Vu la procédure suivante
:
Par une requête et un mémoire, enregistrés les 4 juillet 2023 et 9 février 2024, Mme A Porta, représentée par Me Ruel, demande au tribunal :
1°) d'annuler l'arrêté du 29 juin 2023 par lequel le président de l'université de Perpignan Via Domitia lui a infligé la sanction disciplinaire d'exclusion de ses fonctions pour une durée d'un an sans sursis ;
2°) de mettre à la charge de l'université de Perpignan Via Domitia une somme de 2 000 euros au titre de l'article
L. 761-1 du code de justice administrative.
Elle soutient que :
- l'action disciplinaire était prescrite ;
- le président de l'université s'est cru à tort lié par l'avis émis par la commission consultative paritaire siégeant en formation disciplinaire du même jour ;
- l'arrêté est entaché de vices de procédure ; la composition du conseil de disciplinaire a méconnu le principe d'impartialité ; le conseil de discipline était irrégulièrement composé ; les plaignantes étaient toutes affiliées à la CGT ;
- l'avis du conseil de discipline n'est pas motivé ; ni cet avis ni même le procès-verbal de la réunion ne lui a été notifié ;
- elle n'a pas reçu l'intégralité du dossier disciplinaire ;
- l'arrêté est insuffisamment motivé ;
- il est entaché d'une erreur manifeste d'appréciation ;
- il est entaché d'erreur d'appréciation, les faits reprochés ne sont pas fautifs ; le motif tiré de ce qu'elle a entretenu des relations amicales avec certains de ces collègues n'est pas fautif ;
- il est entaché d'inexactitude matérielle des faits ; des prétendus gestes et des paroles déplacées ne sont pas établis ; son management n'a jamais été intéressé ou susceptible de contrepartie ;
- il est entaché d'un détournement de pouvoir.
Par un mémoire en défense, enregistré le 24 novembre 2023, l'université de Perpignan Via Domitia, représentée par la SCP Nicolau-Malavialle-Gadel-Capsie, conclut au rejet de la requête et à ce que soit mise à la charge de Mme Porta une somme de 2 500 euros au titre des dispositions de l'article
L. 761-1 du code de justice administrative.
Elle fait valoir que les moyens soulevés par Mme Porta ne sont pas fondés.

::::::::::

# TRAVAIL À RÉALISER:
Extrayez du texte fourni, sans aucune modification, le passage qui va de « Par un mémoire » jusqu'à « sont pas fondés. ».

::::::::::

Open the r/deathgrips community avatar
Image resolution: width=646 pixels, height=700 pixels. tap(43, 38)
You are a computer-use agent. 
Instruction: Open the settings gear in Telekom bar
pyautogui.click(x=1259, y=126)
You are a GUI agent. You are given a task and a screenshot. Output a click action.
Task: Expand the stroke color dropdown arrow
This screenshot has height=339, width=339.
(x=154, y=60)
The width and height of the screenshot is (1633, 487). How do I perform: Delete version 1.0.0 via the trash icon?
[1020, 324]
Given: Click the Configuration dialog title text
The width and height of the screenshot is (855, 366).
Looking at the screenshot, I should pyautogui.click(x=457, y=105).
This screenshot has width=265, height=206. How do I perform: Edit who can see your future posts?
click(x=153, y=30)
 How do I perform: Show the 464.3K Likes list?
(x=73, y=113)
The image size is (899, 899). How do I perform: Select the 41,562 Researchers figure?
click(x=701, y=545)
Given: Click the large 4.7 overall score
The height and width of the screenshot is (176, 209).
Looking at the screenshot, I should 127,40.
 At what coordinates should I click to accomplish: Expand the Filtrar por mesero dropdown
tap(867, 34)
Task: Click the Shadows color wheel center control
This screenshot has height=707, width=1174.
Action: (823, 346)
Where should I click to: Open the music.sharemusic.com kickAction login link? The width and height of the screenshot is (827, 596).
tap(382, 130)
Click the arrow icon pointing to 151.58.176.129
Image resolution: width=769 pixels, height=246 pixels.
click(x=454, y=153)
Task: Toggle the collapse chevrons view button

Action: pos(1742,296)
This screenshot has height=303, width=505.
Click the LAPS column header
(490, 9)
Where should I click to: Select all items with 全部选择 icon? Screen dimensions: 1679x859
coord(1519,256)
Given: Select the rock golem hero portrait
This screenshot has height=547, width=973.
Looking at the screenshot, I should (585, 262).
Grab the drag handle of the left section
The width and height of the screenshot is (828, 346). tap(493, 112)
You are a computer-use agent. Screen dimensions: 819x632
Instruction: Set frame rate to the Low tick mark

::::::::::

# PRODUCTION COMPLÈTE:
Par un mémoire en défense, enregistré le 24 novembre 2023, l'université de Perpignan Via Domitia, représentée par la SCP Nicolau-Malavialle-Gadel-Capsie, conclut au rejet de la requête et à ce que soit mise à la charge de Mme Porta une somme de 2 500 euros au titre des dispositions de l'article
L. 761-1 du code de justice administrative.
Elle fait valoir que les moyens soulevés par Mme Porta ne sont pas fondés.